His book " Oklahoma Renegads" and his many articles were some of the best on the history of Oklahoma's outlaws and lawmen.
He will be missed.
Dennis L Lippe, Chairman
Oklahoma Law Enforcement Memorial
PO Box 10776
Oklahoma City, OK 73140-1776
Ken's passing is that of a great historian of Oklahoma, and even more a great man. Mr. Butler will be greatly missed. If there are any funeral notices, please pass them on via this web page.
I know that several months ago, Ken was diagnosed with an eye condition and that his vision was quickly leaving him. In our last correspondence, I could tell that this fact and that he was losing his ability to conduct historical research and write articles were really having a hard impact on him.
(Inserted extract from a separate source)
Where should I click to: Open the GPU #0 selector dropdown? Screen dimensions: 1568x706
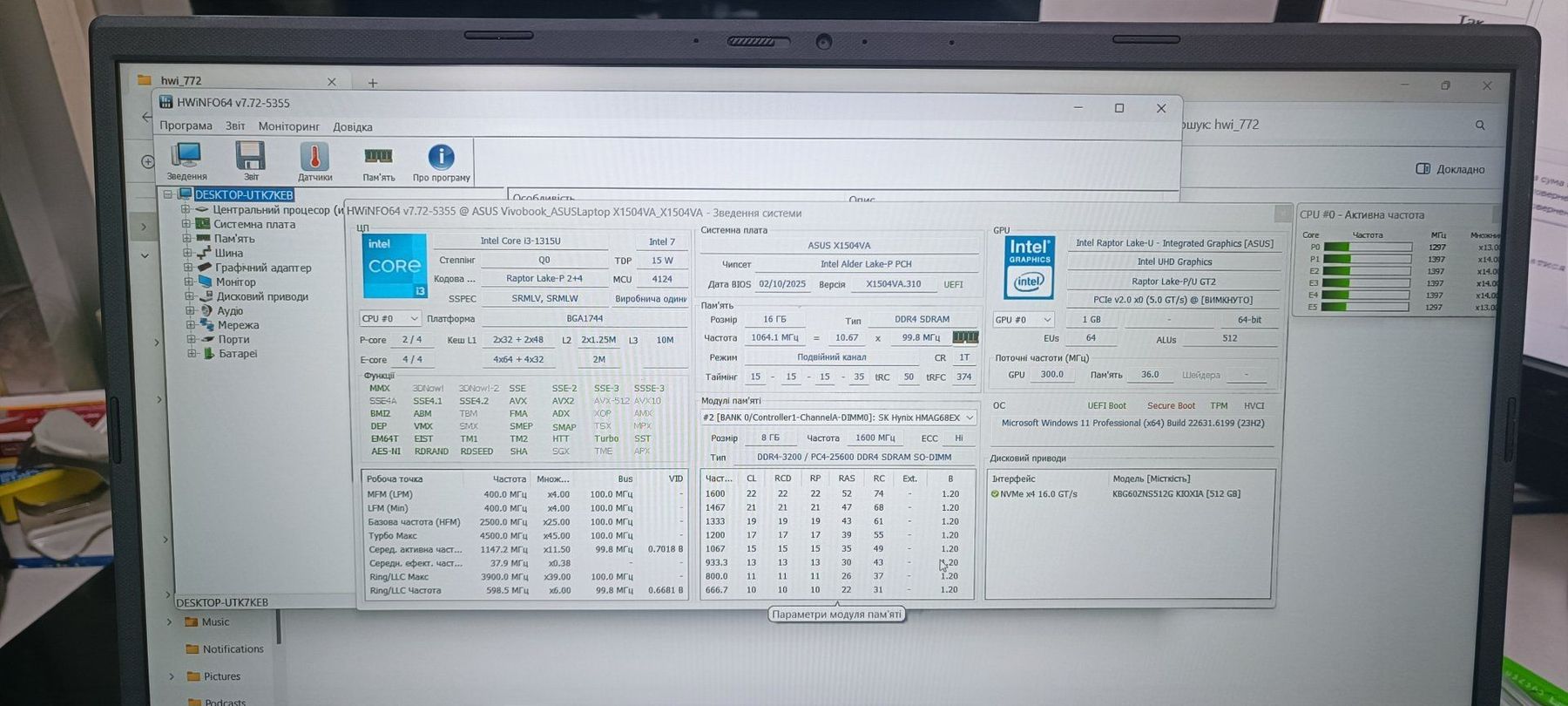coord(1023,320)
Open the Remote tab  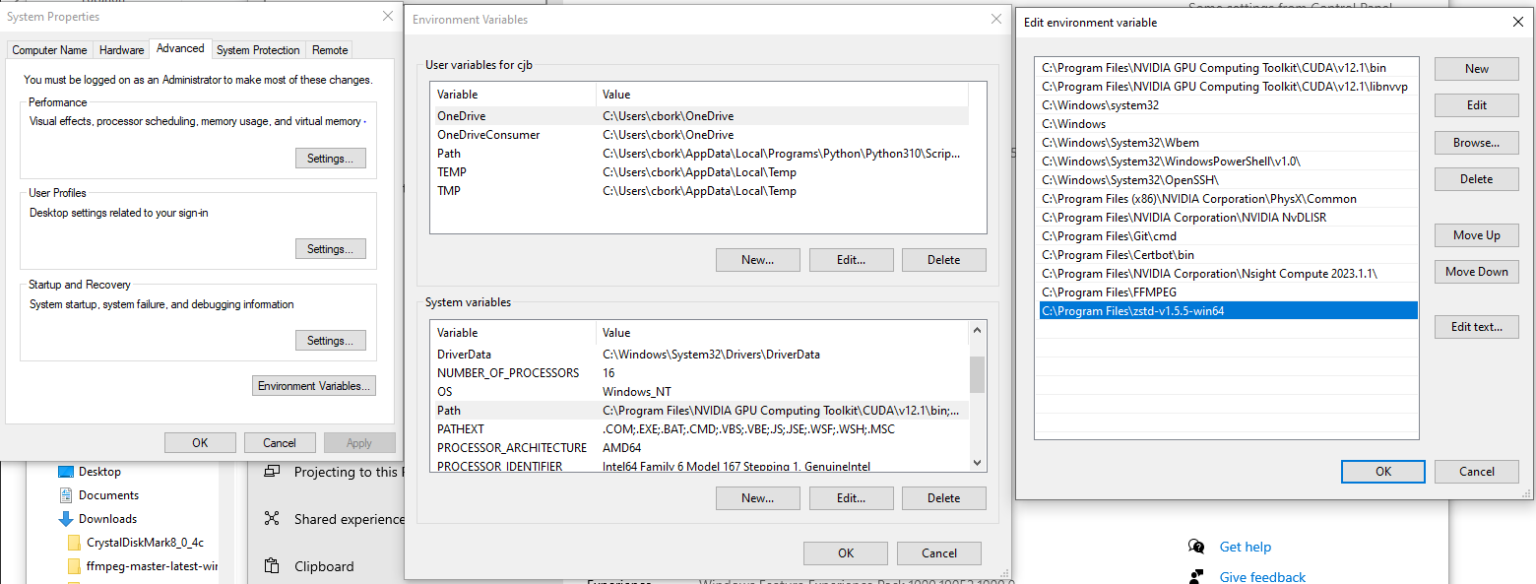tap(329, 49)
He was a great author/historian, a great Oklahombres, and a great man and will be sorely missed.
On the Trail
Secretary, Oklahombres Inc.
Grave Side Services will be Friday at 2 P.M. at the Elk City Cemetery.
Rest in Peace Ken!......We will miss you.
"I wasn't but 145 pounds but I had a good pistol" T.W."Buckshot" Lane, Sheriff Warton County Texas
I did not know Ken long or well, but I admired him from a distance. You see, in writing, there are many "classic books;" novels with a style that every author attempts to copy. But, there are dang few short stories meeting the definition of classic, especially in the lawmen and outlaw genre. Ken Butler captured one of those few in a short story I first saw in the State Troopers Magazine, summer, 2001, entitled "Those Troublesome Stevenson Brothers." The story presented was the15 year outlaw career of a pair of brothers who each murdered a law enforcement officer. The focus and flow of the narrative was absolutely spell binding and in my opinion remains one of the best stories ever told. And, if it's true that we are remembered so long as just one person can recall our name, then, because he shared his ability in this writing and others, Ken will live on in the memories of historians a good long while yet.
'Twas good to live when all the range
Without no fence or fuss,
Belonged in partnership with God,
The government and us.
With skyline bounds from east to west,
With room to go and come,
I liked my fellow man the best
When he was scattered some.
When my old soul hunts range and rest
Beyond the last divide,
Just plant me on some strip of west
That's sunny, lone and wide.
Let cattle rub my headstone round,
And coyotes wail their kin,
Let hosses come and paw the mound,
But don't you fence it in.
By Badger Clark, Jr.
(Source: Riata And Spurs by Charles A. Siringo, Houghton Mifflin Company, NY (1931 pp. 260-261)
I haven't been on lately and just today learned about the passing of Ken Butler. I never met Mr. Butler but did share some email correspondence with him a few years ago. He wrote some stories that I am tied to by location and/or family. It was interesting corresponding with him and he was extremely friendly and helpful. I wish I had had the opportunity to meet him at some point. I will miss not having had that chance.